Der Einsatz als Migräne-Prophylaxe darf allerdings nur unter bestimmten Voraussetzungen erfolgen. Laut Empfehlung sollten es nur Erwachsene bekommen, die mindestens vier, maximal aber 15 Migräneanfälle pro Monat haben. Weitere Richtlinien zur Verschreibung sind derzeit noch Gegenstand von Verhandlungen. Im Unterschied zur EU ist die Arznei in Großbritannien etwa nicht zur akuten Behandlung zugelassen. Auch der Einsatz als Migräne-Prophylaxe darf nur unter bestimmten Voraussetzungen erfolgen.
Bisher beugten Betroffene ihren Attacken etwa mit Medikamenten wie Betablockern, Antidepressiva oder Epilepsiepräparaten vor.
Neue Wirkstoffgruppe
In den vergangenen Jahren hat sich in der Medikamentenentwicklung für Migräne vieles getan. Zur Prophylaxe werden seit einigen Jahren Antikörper eingesetzt, die sich gegen den Botenstoff Calcitonin Gene-Related Peptide (CGRP) richten. Genau an diesem Botenstoff setzt auch Rimegepant an, erläutert Migräne-Spezialist Wöber. Rimegepant gehört zur neuen Gruppe der Gepante und greift in den Entstehungsmechanismus von Migräneattacken ein. Der Entwicklung gingen langjährige Studien voraus.
Zusätzliche Option
Medizinisch sieht Wöber Rimegepant "jedenfalls als Bereicherung". Es erhöhe die Chance, noch mehr Patientinnen und Patienten helfen zu können. Vor allem für bestimmte Fälle stehe damit eine zusätzliche Behandlungsoption zur Verfügung, "etwa für Patienten, die keine Triptane einnehmen dürfen oder bei denen die verfügbaren vorbeugenden Medikamente nicht geholfen haben".

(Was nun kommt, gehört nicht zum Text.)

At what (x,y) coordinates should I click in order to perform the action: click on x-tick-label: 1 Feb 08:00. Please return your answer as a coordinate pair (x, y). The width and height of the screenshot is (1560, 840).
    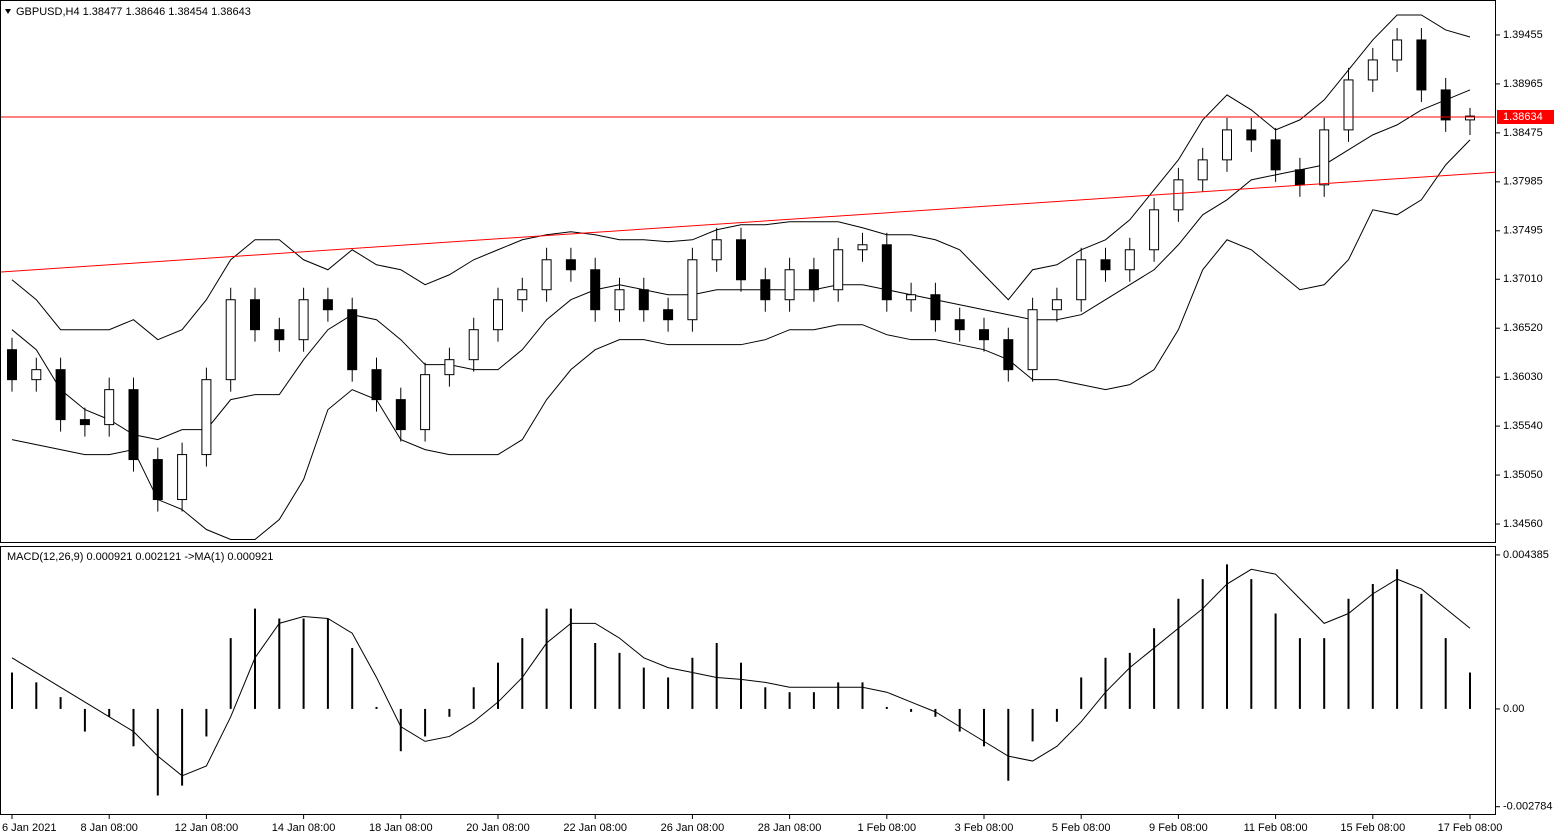
    Looking at the image, I should click on (886, 828).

Triptane werden zur Akutbehandlung der Migräne eingesetzt, wenn schmerzstillende Mittel die Attacke nicht innerhalb von zwei Stunden beenden. Aufgrund einer gefäßverengenden Wirkung sind sie aber bei Menschen mit kardiovaskulären Vorerkrankungen nicht einsetzbar. Im Gegensatz zu den Triptanen hat Rimegepant keine gefäßverengende Wirkung.
Beschwerden
Bei Migräne treten anfallartige, pulsierende Schmerzen – meist halbseitig im Bereich von Stirn, Schläfe oder Auge – auf. Kurz vor der Attacke kommt es bei manchen Patientinnen und Patienten zu einer sogenannten Aura (Seh- oder Empfindungsstörungen). In Österreich leiden rund eine Million Menschen an dieser Form des Kopfschmerzes. Am häufigsten tritt die Migräne in der Altersgruppe von 20 bis 50 Jahren auf.
Nicht verwechseln
Spannungskopfschmerzen zeichnen sich durch dumpfes, drückendes, ziehendes Kopfweh aus, das periodisch auftritt und meist durch Verspannungen oder Stress verursacht wird. Clusterkopfschmerzen setzen in Attacken ein und meist im Schlaf ein. Die Anfälle sind mit einem starken Bewegungsdrang verbunden. Die Ursachen sind unklar.
Einen weiteren Hoffnungsschimmer bietet ein Nasenspray, das ab Juli in den USA zugelassen werden soll (der KURIER berichtete). Das Medikament namens Zavegepant ist unter dem Namen Zavzpret erhältlich. Es wurde vom Pharmakonzern Pfizer entwickelt und soll laut einer in der renommierten Fachzeitschrift The Lancet Neurology veröffentlichten Studie Schmerzen und Symptome in relativ kurzer Zeit verbessern.
Durch die Einnahme als Nasenspray wird der Verdauungstrakt umgangen, auch die Wirkung kann schneller einsetzen. Dennoch sind weitere Studien notwendig, um die langfristige Sicherheit des Medikaments zu belegen. Mitunter traten Nebenwirkungen wie etwa eine Beeinträchtigung des Geschmackssinns auf.